Het koninklijk besluit van 12 juni 1989 tot uitvoering van artikel 71, § 2, G.W. regelt onder meer de doorbetaling van de kinderbijslag wanneer er geen bewijs is van tewerkstelling, ermede gelijkgestelde situatie (artikel 53, G.W.) of situatie van toekenning zoals bedoeld in de artikelen 56 en 56novies, G.W. (ziekte, ongeval, invaliditeit, werkloosheid). Deze aangelegenheid wordt uitvoerig besproken in C.O. 1226 van 26 maart 1990, punt 2.
In de praktijk werd echter vastgesteld dat de werknemer in loopbaanonderbreking er vaak niet in slaagt tijdig het bewijs te leveren dat hij voor een referentiemaand een onderbrekingsuitkering genoot.

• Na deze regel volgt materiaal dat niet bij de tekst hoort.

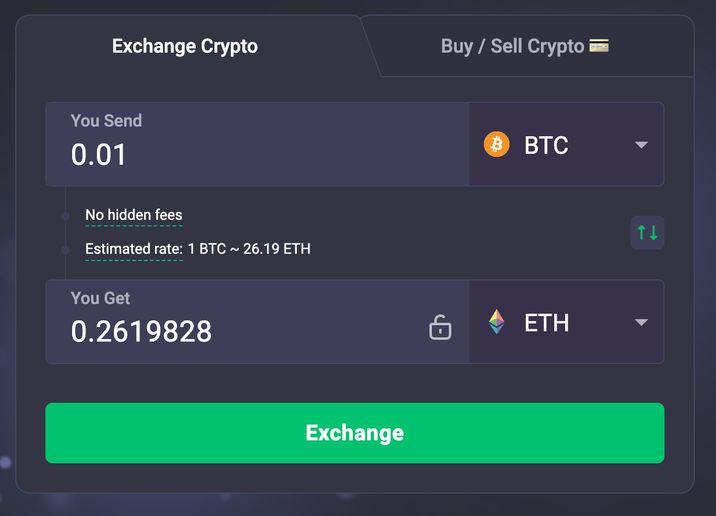Click the You Get amount 0.2619828

click(141, 331)
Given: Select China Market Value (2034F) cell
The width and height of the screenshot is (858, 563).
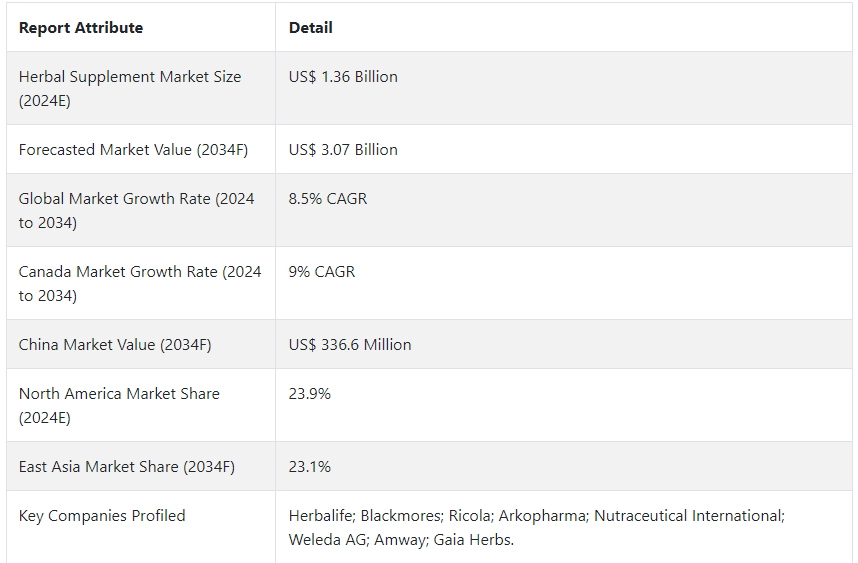Looking at the screenshot, I should click(141, 344).
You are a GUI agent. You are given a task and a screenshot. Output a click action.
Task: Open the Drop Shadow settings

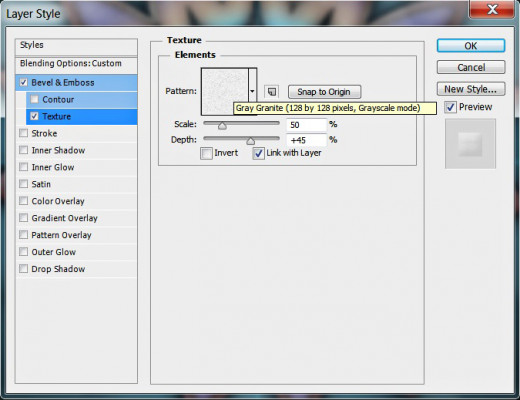[x=76, y=269]
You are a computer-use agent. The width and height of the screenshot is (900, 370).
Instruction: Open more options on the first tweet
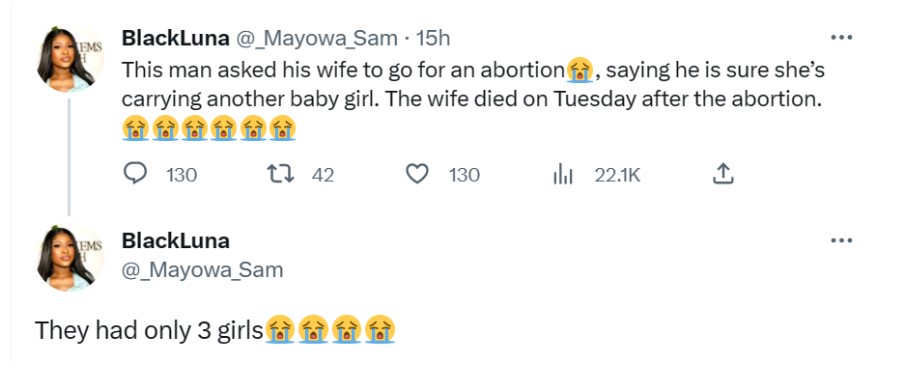[x=841, y=38]
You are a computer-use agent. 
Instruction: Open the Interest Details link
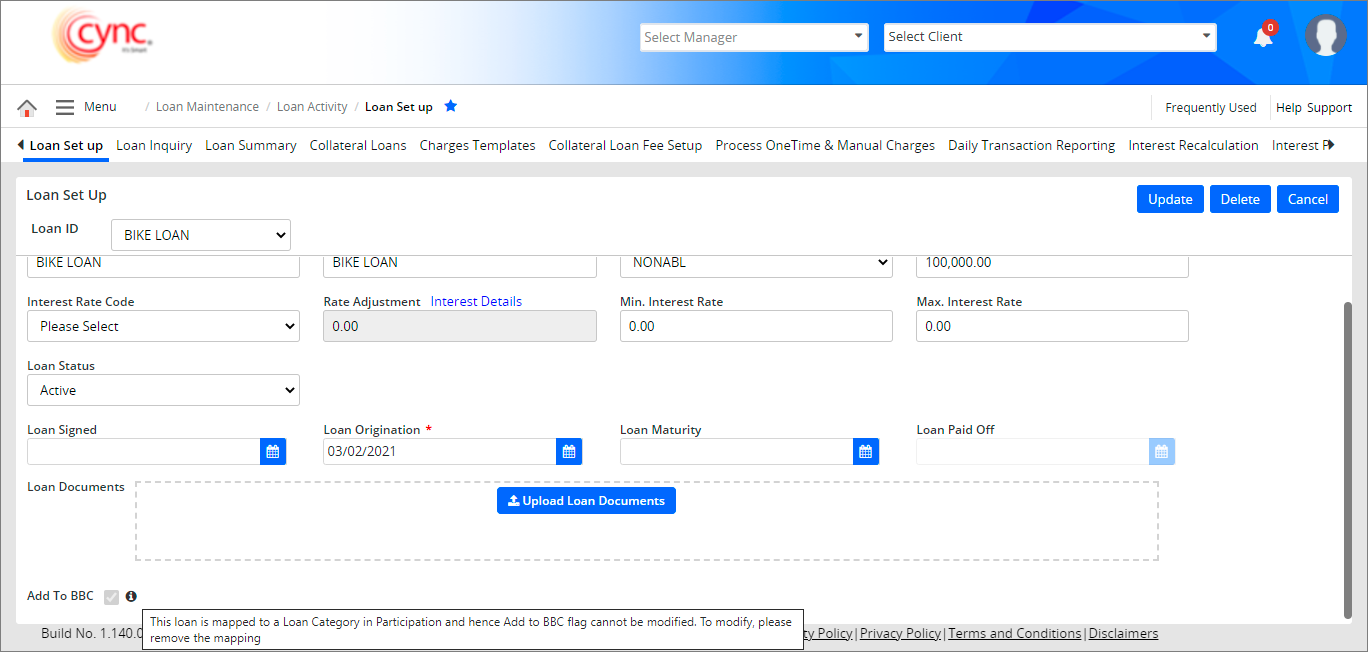(x=476, y=301)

Dit betekende een onderbreking in de betaling van de kinderbijslag op basis van artikel 56octies, G.W.
Het koninklijk besluit van 12 december 1990 verhelpt deze situatie.

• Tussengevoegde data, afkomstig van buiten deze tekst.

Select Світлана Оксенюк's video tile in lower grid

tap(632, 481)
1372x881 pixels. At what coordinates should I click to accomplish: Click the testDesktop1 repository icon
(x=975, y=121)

Thans wordt immers uitdrukkelijk gesteld dat ook de situatie bedoeld in artikel 56octies, G.W. een situatie van toekenning is, die net zoals de situaties bedoeld in de artikelen 56 en 56novies, G.W., bij gebrek aan bewijs aanleiding geeft tot doorbetaling.
Concreet houdt dit in dat de kinderbijslag moet worden doorbetaald over de eerste maand van het kalenderkwartaal volgend op dat waarvoor het bewijs van de referentiemaand ontbreekt of onvolledig is.